Another academy in South Glos is also perceived as being not so good as to what it was before, or so I have been told. I am thinking of what was The Ridings for anyone who lives in the area.

I have also been told that KLB (my old school) is now an academy but that one is still performing well, so well I have been told that they are shrinking the catchment so Wotton kids will be out of catchment.

This I do not get as Wotton is in Glos, the same as the school but the main catchment will be in South Glos?

How does cross catchment between counties work when it comes to funding?

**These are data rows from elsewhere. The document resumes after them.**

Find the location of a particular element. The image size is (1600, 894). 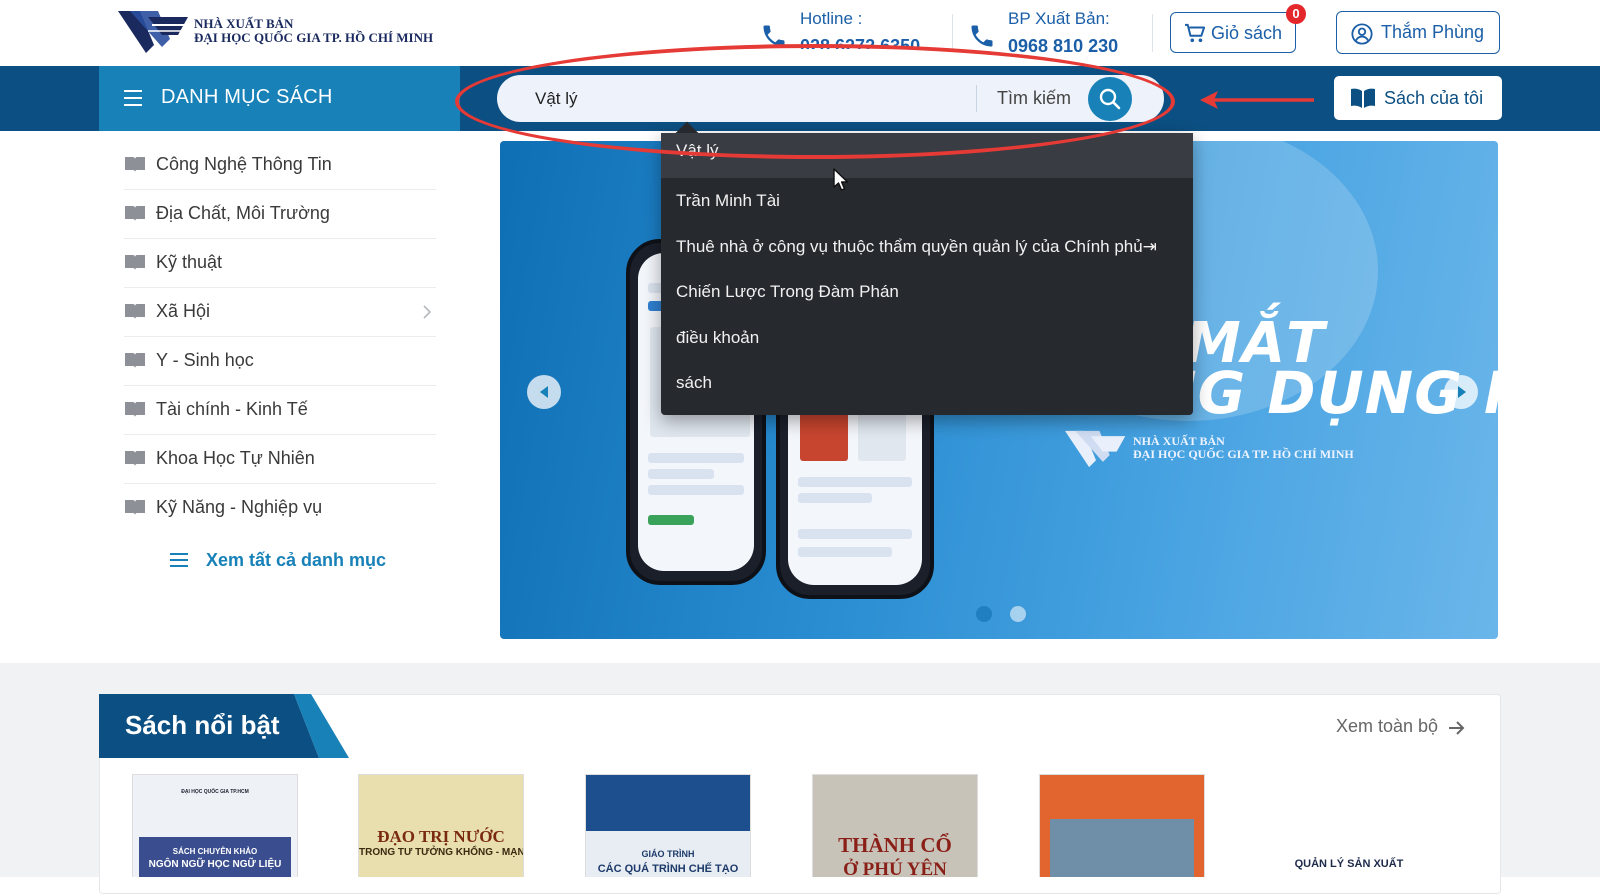

sidebar-item-label: Kỹ Năng - Nghiệp vụ is located at coordinates (240, 507).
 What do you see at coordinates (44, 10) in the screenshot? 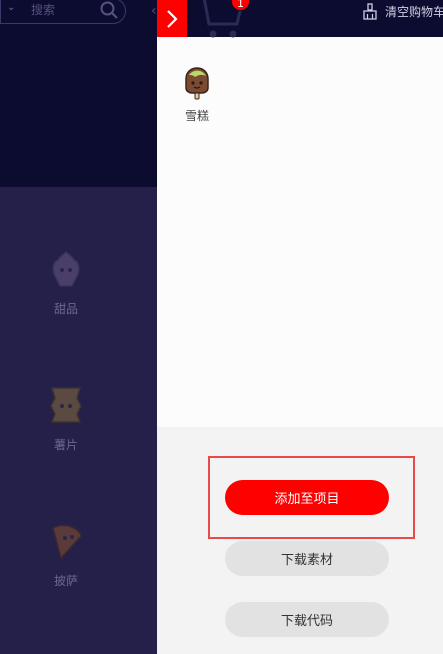
I see `search-input: 搜索` at bounding box center [44, 10].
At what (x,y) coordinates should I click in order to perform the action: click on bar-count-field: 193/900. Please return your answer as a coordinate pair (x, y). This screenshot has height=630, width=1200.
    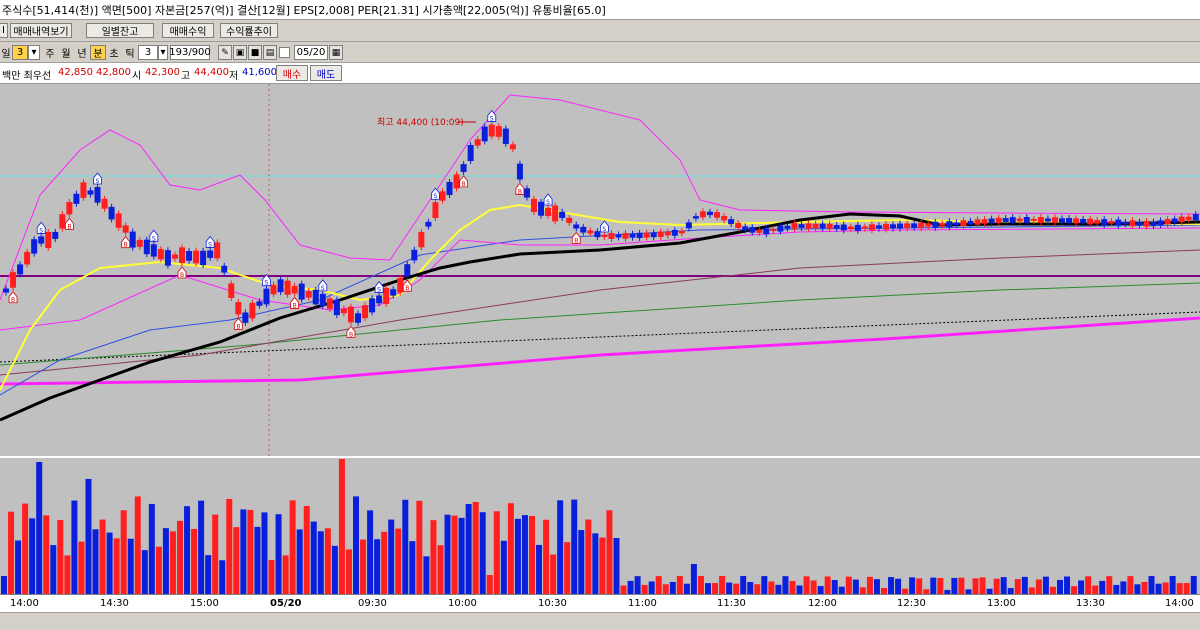
    Looking at the image, I should click on (190, 52).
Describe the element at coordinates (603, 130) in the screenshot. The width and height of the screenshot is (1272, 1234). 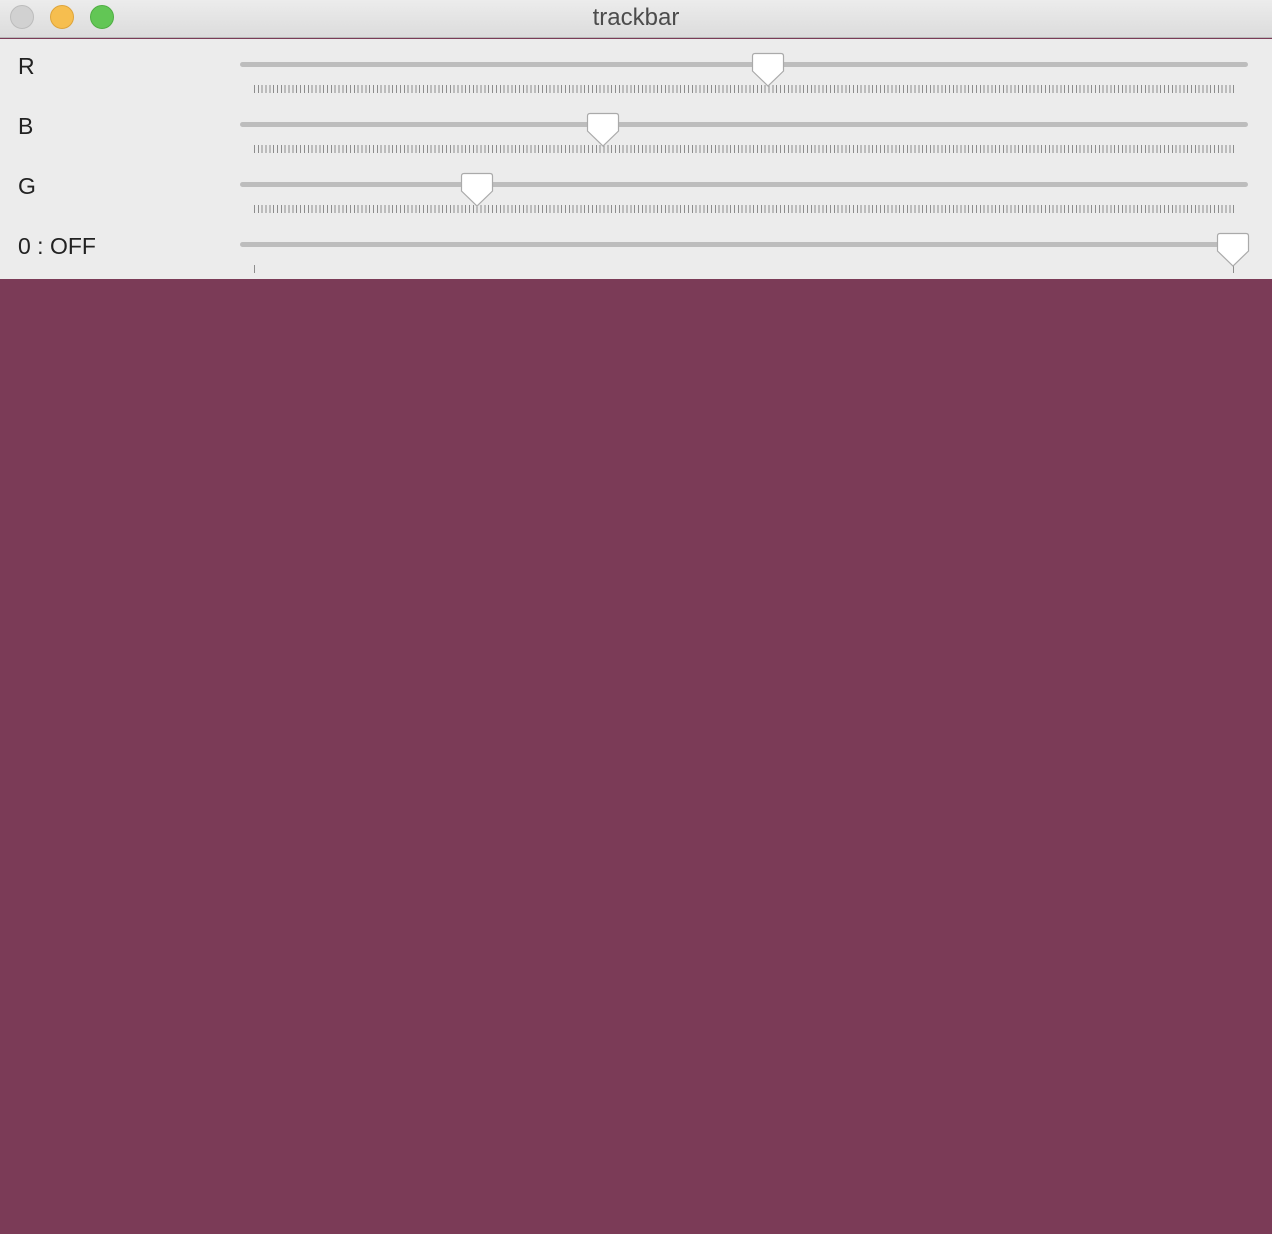
I see `trackbar-knob-b` at that location.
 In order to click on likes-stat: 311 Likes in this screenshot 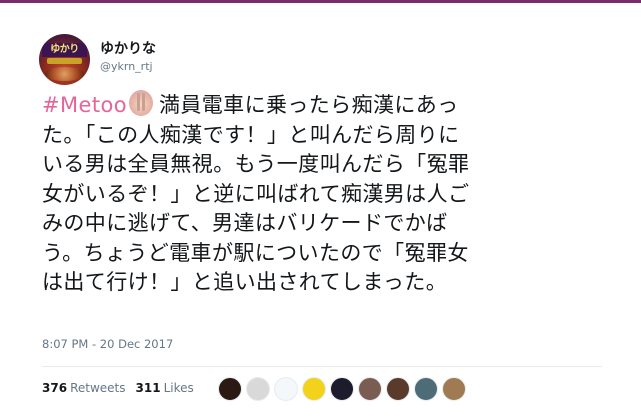, I will do `click(165, 388)`.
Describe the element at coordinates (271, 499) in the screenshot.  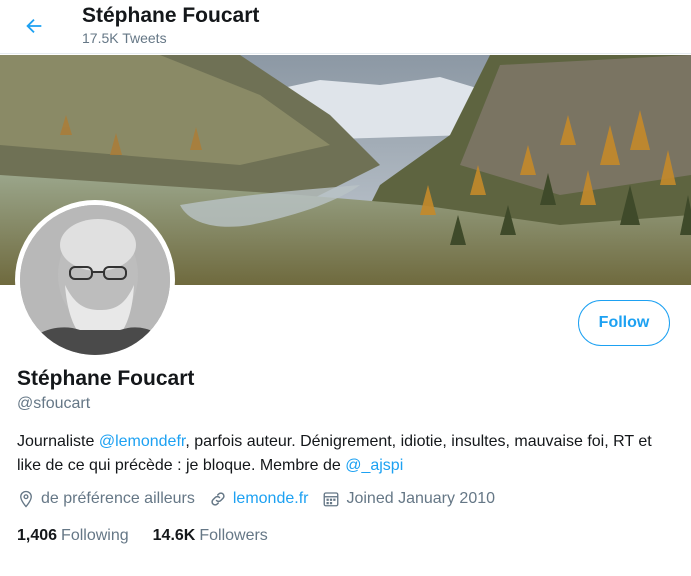
I see `website-link: lemonde.fr` at that location.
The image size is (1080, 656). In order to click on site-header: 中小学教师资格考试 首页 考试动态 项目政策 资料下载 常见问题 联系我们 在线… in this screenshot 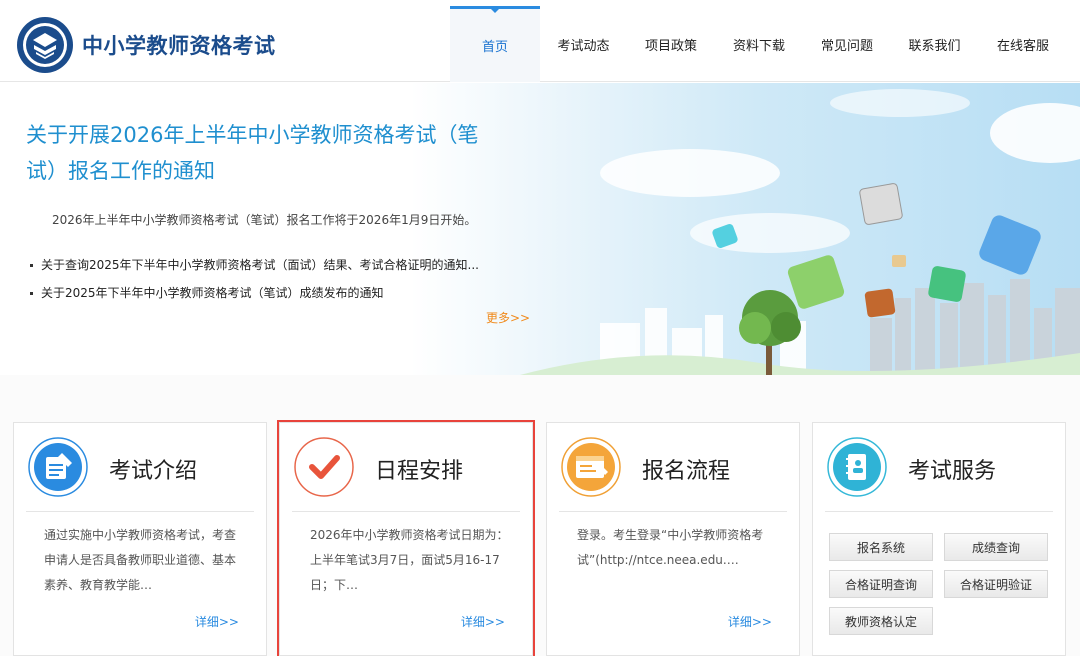, I will do `click(540, 41)`.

TeenTimesTwo · 22/11/2018 15:08

Schools get £x per child on roll (role?). It doesn't matter where they come from.

Amoeba · 22/11/2018 15:33

The Headteacher of Marlwood had an impossible job. I can't blame anything he did financially (unless there are things we didn't know about), he has to balance the books.

gigglingHyena · 22/11/2018 16:27

I it truly saddening to see these, while there is of course an element of a TV program with a point to make I have no doubt that this really is how things are in our schools.

We're not far away and my son moved up to secondary in September. It's been a really odd year for admissions here. People who historically would have had no problems getting into the schools they put on Thier forms have been disappointed.

As someone has already mentioned the Ridings school which isn't that far away has had a lot of issues, typically oversubscribed this year I know several families who we allocated places from quite a distance away having not got any of their (usually realistic) preferences and the roumers are that it's not full.

Lots of the local primary school have either expanded or have bulge classes so the couple of schools which currently are not popular will gradually fill over the next couple of years.

CurlyhairedAssassin · 22/11/2018 21:51

THis is the best documentary on secondary schools I have seen for a long time. It deserves to win some awards. The Educatimg Essex etc series were ok, but a tad gimmicky. I felt that this one is a true reflection of what is actually going on in state secondary schools and they’re looking at it from all angles.

It is grim viewing. All parents and future parents should watch this. And get angry. I wish anyone who voted the Tories in would sit and watch how they have helped to destroy our education system.

lulupeg · 22/11/2018 23:39

Agree curlyhairedassassin - message is clear: do not vote Tory if you rely on education or healthcare.

Catchment is about distance not county, SoSadToWatch - KLB is based in Kingswood (tiny village) but next to Wotton and a little further in the other direction is Charfield (S Glos). There was some stuff in the press that because of influx of new houses and families in Charfield villages further away than Wotton (Glos) may not get in. But KLB itself said Wotton would still be fine as closest main residential area (I live in the heart of Wotton and am less than a mile away). It's the villages like Hawkesbury and Hillesley that may be affected.

Also, KLB is (so far!!) not an academy. It's a fantastic school, please god let it stay that way!

Sosadtowatch · 23/11/2018 06:49

Thanks for the clarification, I was from a near by village so went to KLB. Happy to hear it isn't an academy. Some one told me it was and I didn't bother checking.